24節気シリーズ【最終回】~旬のものを食べるとなぜ体に良いのか? |
メイン
2022年11月05日
【これからの林業を考える】シリーズ最終回~林・農・水の開かれた産業ネットワークの構築へ~
本シリーズは、『これからの林業を考える』と題して、日本の林業がなぜ衰退に向かっているのか?の原因構造を歴史・世界情勢の切り口から分析してきました。そして今後の突破口について、ドイツの林業をモデルとし、産業活性化の可能性を考えてきました。今回の投稿では、全体のまとめとして振り返っていきたいと思います!
画像は、こちらからお借りしました。
■日本の林業の変遷
★シリーズ1~日本の木材価格が世界で最も安くなる構造と山主の活力を削ぐ構造~
★シリーズ3~国策的林業により衰退した日本の林業、生産と切り離されることで供給先を失った日本の山林~
日本の林業は、戦後の高度経済成長期や国際化に合わせて大きく変化(衰退)してきた歴史があります。1955年には50万人以上いた従事者は、10年で半分、20年でさらに半分と衰退。そして現在は、戦後の1/10以下の4万人にまで縮減しています。
画像は、こちらからお借りしました。
林業産出額は、年間で約4000億。例えばスポーツメーカー・アシックスの売上とほぼ同等で、大企業1社分の産業規模です。同時に、木材価格は、ピークの1980年からヒノキは1/4、スギは1/3にまで下落している。具体的にはスギ丸太1本が530円と、50年かけて育てた材木価格がタバコよりも安い水準。事業として、非常に厳しい産業になっていることが分かります。
画像は、こちらからお借りしました。
■世界は、中国中心。価格決定権と流通を握る
★シリーズ2~世界の林業・木材流通は、中国が握っている。~
世界の材木を利用している国は、「中国」が圧倒的です。針葉樹林の世界流通の約半分が中国です。また、加工品である合板の輸出量の約1/3が中国が占めています。
画像は、こちらからお借りしました。
大きな流通構造は、中国に世界中の材木が集まる、そして国内で消費する+加工して世界にばら撒く。こういった、中国によって、材木一極集中の産業構造を作り出されています。世界の大きな木材流通の中で、中国は圧倒的な価格決定権を持つと同時に、大量生産するロシア・EU・ニュージーランドらと市場を作り出しています。

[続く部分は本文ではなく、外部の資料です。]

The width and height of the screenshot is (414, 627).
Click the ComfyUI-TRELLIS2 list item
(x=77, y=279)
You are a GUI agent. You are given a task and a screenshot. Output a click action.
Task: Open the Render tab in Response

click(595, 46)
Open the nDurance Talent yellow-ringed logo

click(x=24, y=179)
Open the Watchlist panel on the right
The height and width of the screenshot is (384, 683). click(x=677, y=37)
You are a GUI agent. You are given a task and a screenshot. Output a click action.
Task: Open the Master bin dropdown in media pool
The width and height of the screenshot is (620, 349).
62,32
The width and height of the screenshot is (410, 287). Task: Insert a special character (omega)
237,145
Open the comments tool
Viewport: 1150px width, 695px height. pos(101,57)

このような大量生産・低価格競争の市場が、日本国内においても、海外の安くて・頑丈な材木市場が浸透していきているという状況にあります。林業の低価格化・衰退が進展して大きな要因の一つです。
■日本の「スピード林業」が、材木の質の低下を招く
★シリーズ5~明治・大正の「スピード林業」が、現在の産業衰退の大きな原因
日本の材木の「ものづくりの質」が高めれば、世界的な市場にも勝っていけるのですが、現実はそうなっていません。その大きな要因は、明治初期と戦後復興期の「スピード林業」に大きな要因があります。

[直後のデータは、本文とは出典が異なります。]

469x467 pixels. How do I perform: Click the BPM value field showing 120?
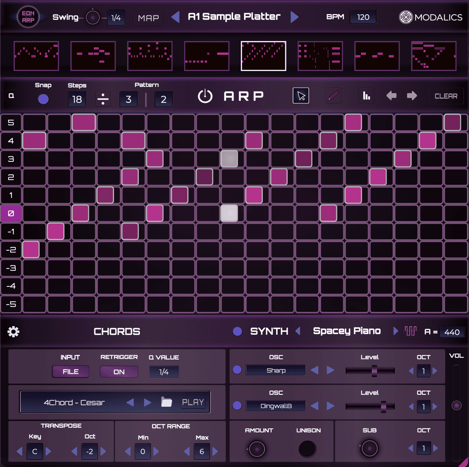click(x=363, y=16)
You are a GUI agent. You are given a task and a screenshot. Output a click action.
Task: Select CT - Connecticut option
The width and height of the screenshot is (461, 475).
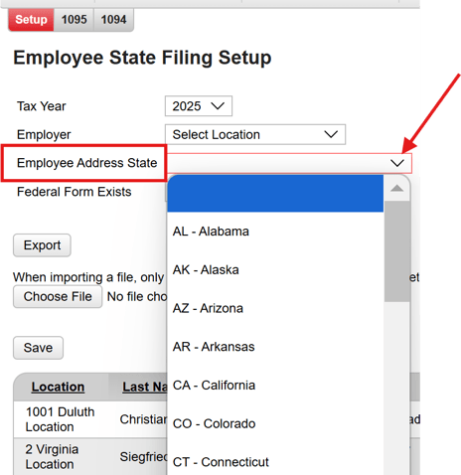(x=275, y=462)
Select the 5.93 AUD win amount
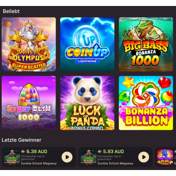The width and height of the screenshot is (176, 176). [x=113, y=151]
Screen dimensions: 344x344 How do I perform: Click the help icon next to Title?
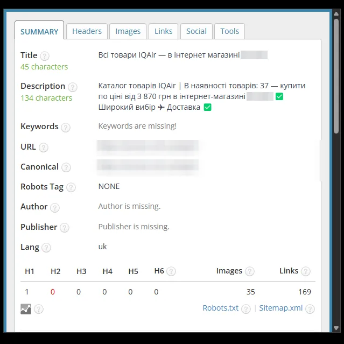(45, 56)
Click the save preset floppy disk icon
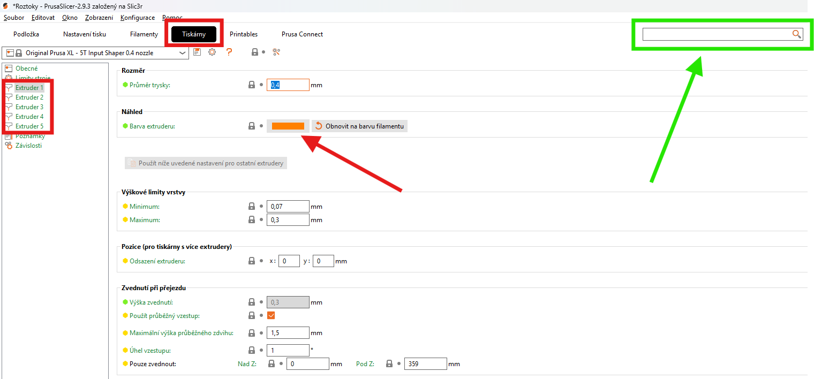Image resolution: width=814 pixels, height=379 pixels. click(x=197, y=52)

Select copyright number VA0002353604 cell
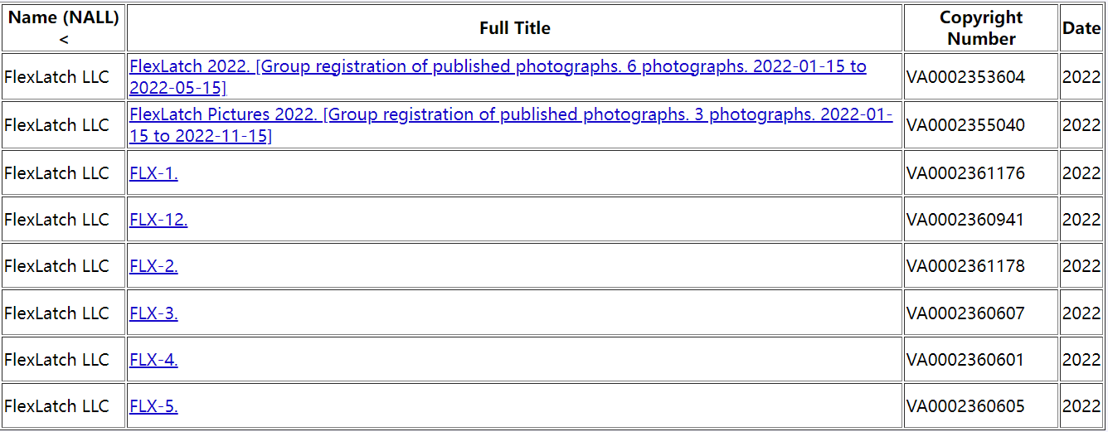pos(981,77)
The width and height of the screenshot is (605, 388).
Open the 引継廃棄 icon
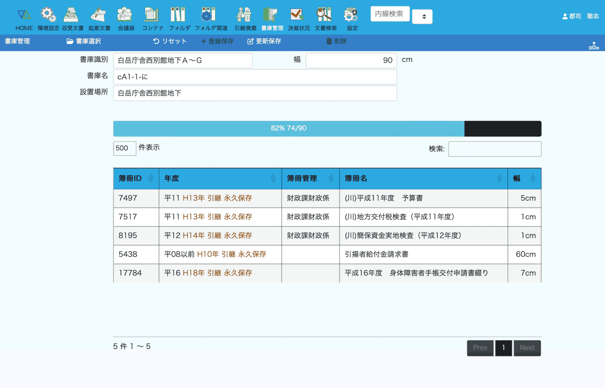click(x=245, y=16)
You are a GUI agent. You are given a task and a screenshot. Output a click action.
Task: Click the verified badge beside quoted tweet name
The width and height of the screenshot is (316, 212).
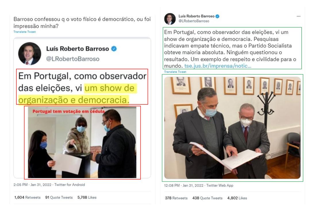114,49
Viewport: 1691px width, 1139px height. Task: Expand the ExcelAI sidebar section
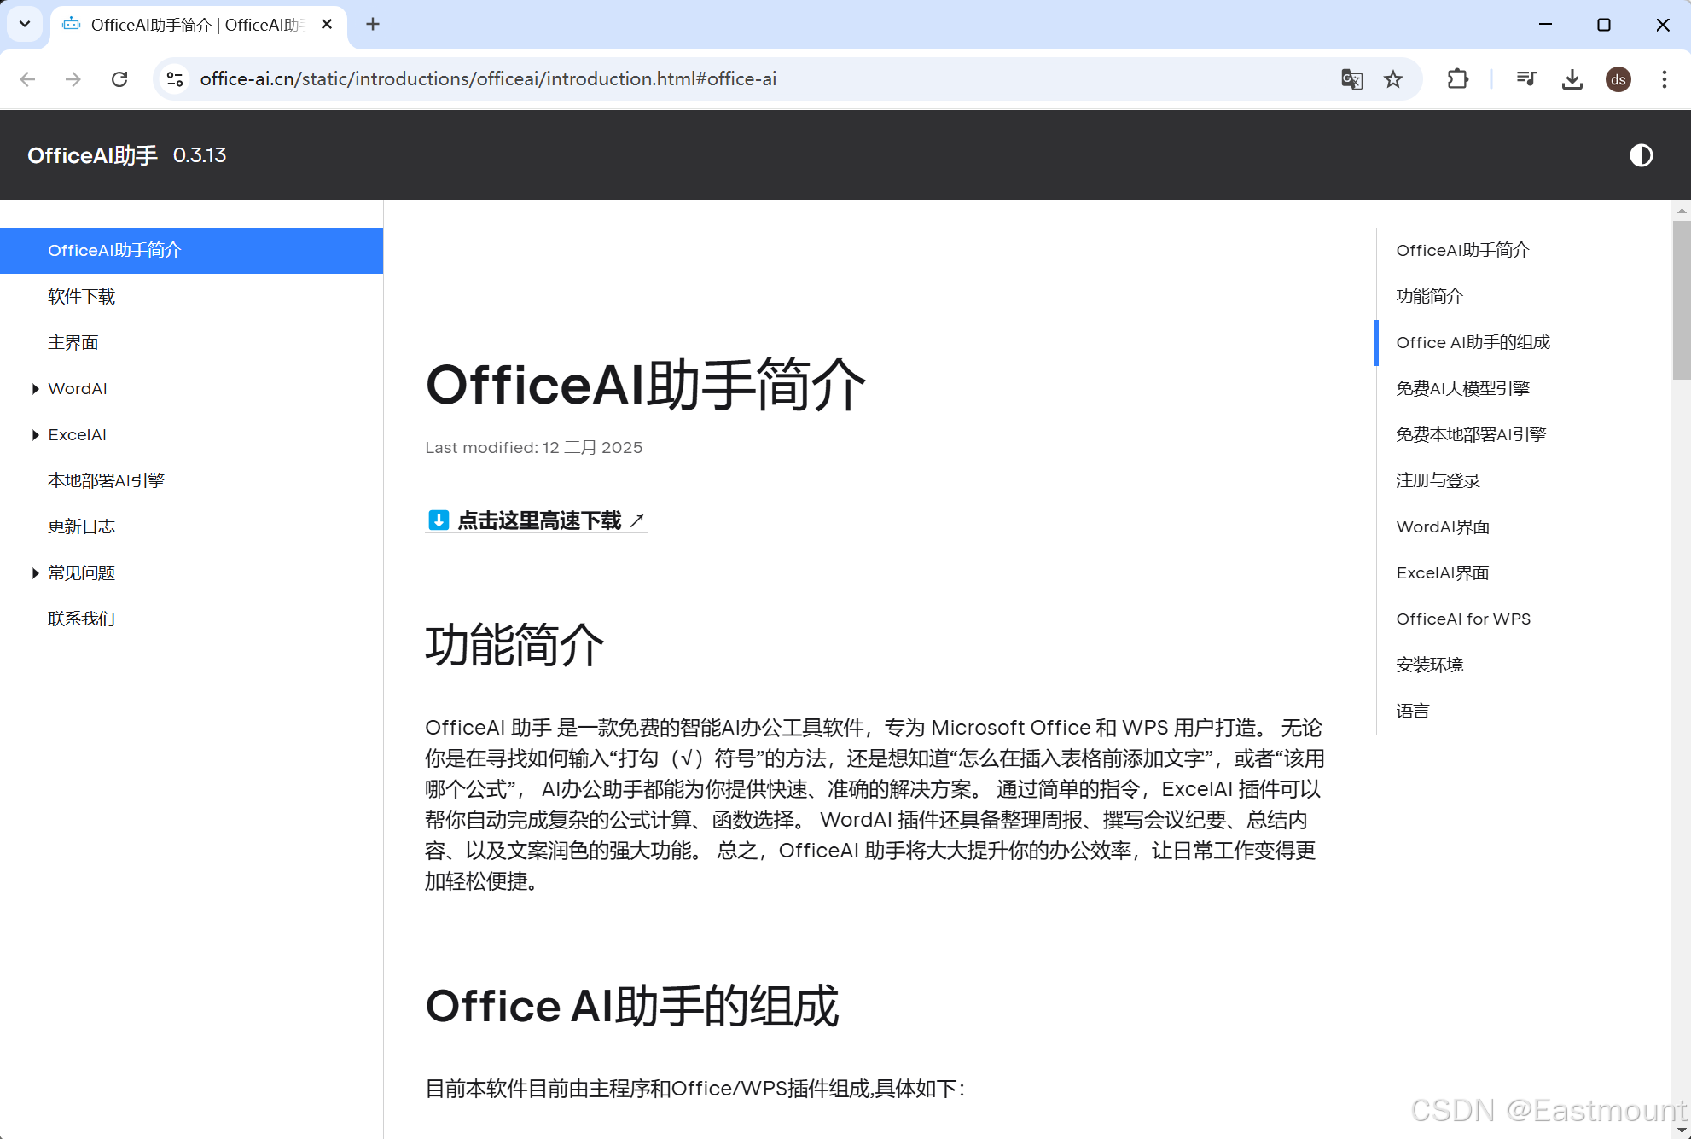[x=36, y=435]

日本の山々は、幾度となく「はげ山」になりました。近代化・富国強兵の明治初期や、戦時中の軍国化した時代においても、同様に、国内の多くの山は、伐採され尽くした山ばかりでした。
画像は、こちらからお借りしました。
そこで政府は、「早く育つ・材木利用しやすい林業」へと舵をきります。具体的には、ヒノキとスギといった真っ直ぐ・早く育つ樹種に限定し、植林を行ったのです。

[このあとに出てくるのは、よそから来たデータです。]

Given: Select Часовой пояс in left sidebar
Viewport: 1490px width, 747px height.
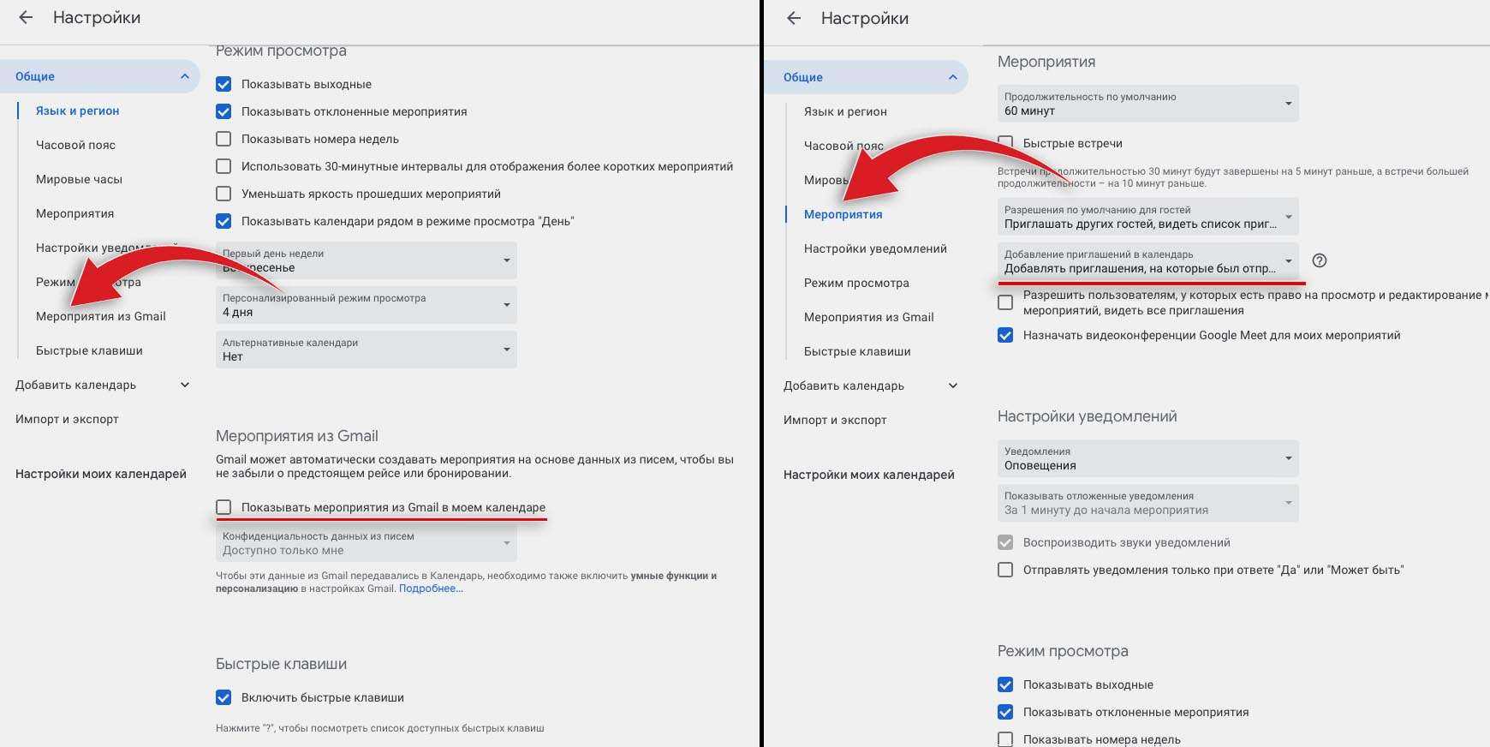Looking at the screenshot, I should point(75,145).
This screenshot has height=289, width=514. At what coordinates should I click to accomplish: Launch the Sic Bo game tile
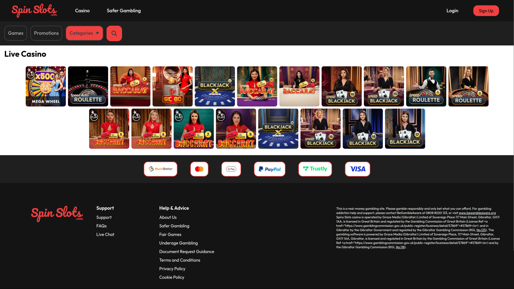(172, 86)
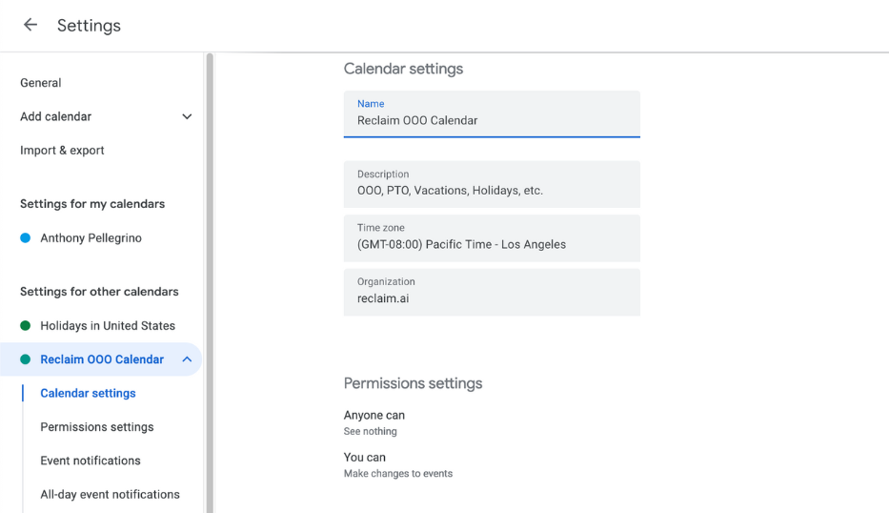Viewport: 889px width, 513px height.
Task: Collapse the Reclaim OOO Calendar section
Action: point(187,359)
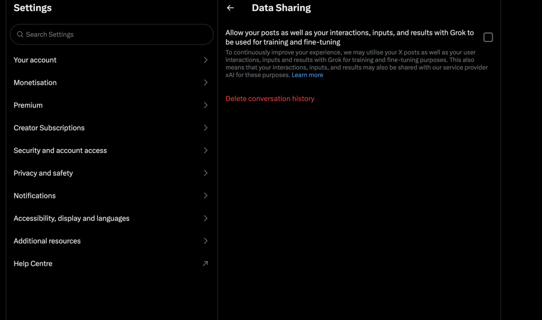Image resolution: width=542 pixels, height=320 pixels.
Task: Expand Notifications using its right chevron
Action: pos(205,196)
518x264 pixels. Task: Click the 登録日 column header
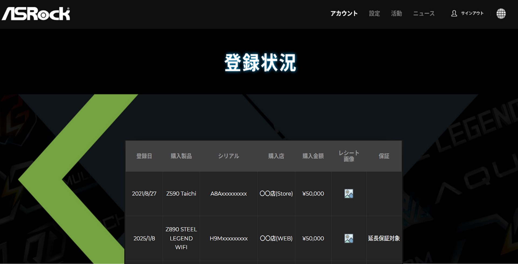pyautogui.click(x=144, y=156)
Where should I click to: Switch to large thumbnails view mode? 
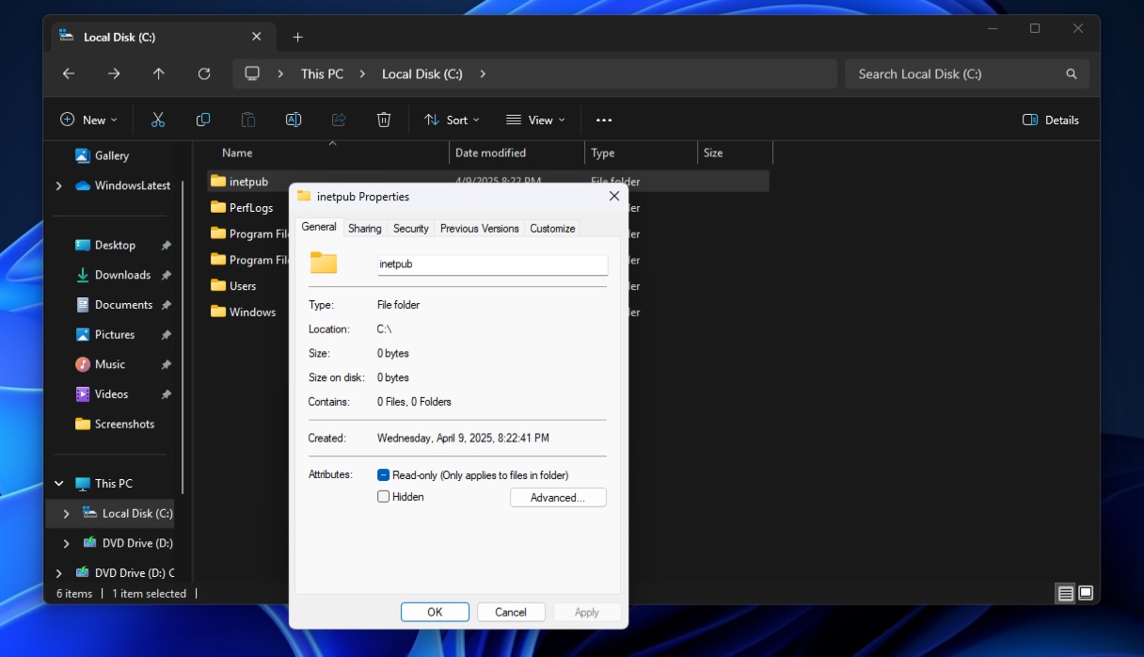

その結果、早く育つ一方で、建物の構造部材として利用するには貧弱な材木ばかりとなりました。特に、建物が大規模化する都市にあっては、既に脆弱な材木では需要に応えることができませんでした。
このように、日本の林業は、世界の近代化・国際化と並行して衰退の一途をたどってきました。
■林業の再生は、自然の摂理に根ざした「密実な育成」
★シリーズ5~「自然の力を使いながら山を管理」していく、江戸時代の林業が最先端である理由~
★シリーズ6~ドイツとスウェーデンと日本の林業の違い⇒「地元の人々とつながった山守のような存在」、「自然の摂理に則った林業思想」~
これからの林業に向けた可能性はどこにあるか?は、江戸時代の林業、そして、海外の最新のドイツ・スウェーデンから学ぶべきことが多い。両者に共通する点は、非常にシンプルに言えば、「良い木材をつくる」⇒「堅牢(かたい)材木をつくる」ということです。
画像は、こちらからお借りしました。
これらで実践されていることは、
①気候風土にあった樹木を植えること。気候の寒暖の違い、山林の高低の違い、あるいは、その地に根付く生態系の違いなどを踏まえ、最も適した樹木を植えていくこと。そうすることで、大地からの養分を取り入れることで、健全な樹木を育てることができる。
②天然の「実生苗(みしょうなえ)」で、大地にしっかりと根を張り、密実な樹木を育成する伝統的な育成方法です。現代でも、吉野杉の育成では、200~300年の歳月をかけ、樹木の密度も極めて高く、堅牢な材木を生産しています。
③山と人を繋ぐ「山守(やまもり)」にて管理する体制をつくること。とりわけドイツでは、非常に大きな役割を果たしています。山は、木を育てるだけでなく、周辺の環境・自然の生態系を育む生命の器です。産業と生態系を両立させ、すべての調和を図り、持続的な産業と生態系を守り続けています。
画像は、こちらからお借りしました。
上のポイントを見て分かることは、これからの林業を考えていくためには、『林業という単体産業を越え、開かれた産業ネットワークを構築する』ことが極めて重要な課題だと考えます。
★国土保全という視点から、林業・農業・水源など、自然の力で生産する産業全体で、一つの産業体制を作り出し、技術・人材の力を結集すること。
★苗→育成→伐採・加工→施工まで、一気通貫した産業構造で、高い技術・人材の力を発揮すること。
これら、縦糸と横糸のように関係する産業ネットワークを構築し、互いの産業を相乗的に再構築していくことが求められていくでしょう。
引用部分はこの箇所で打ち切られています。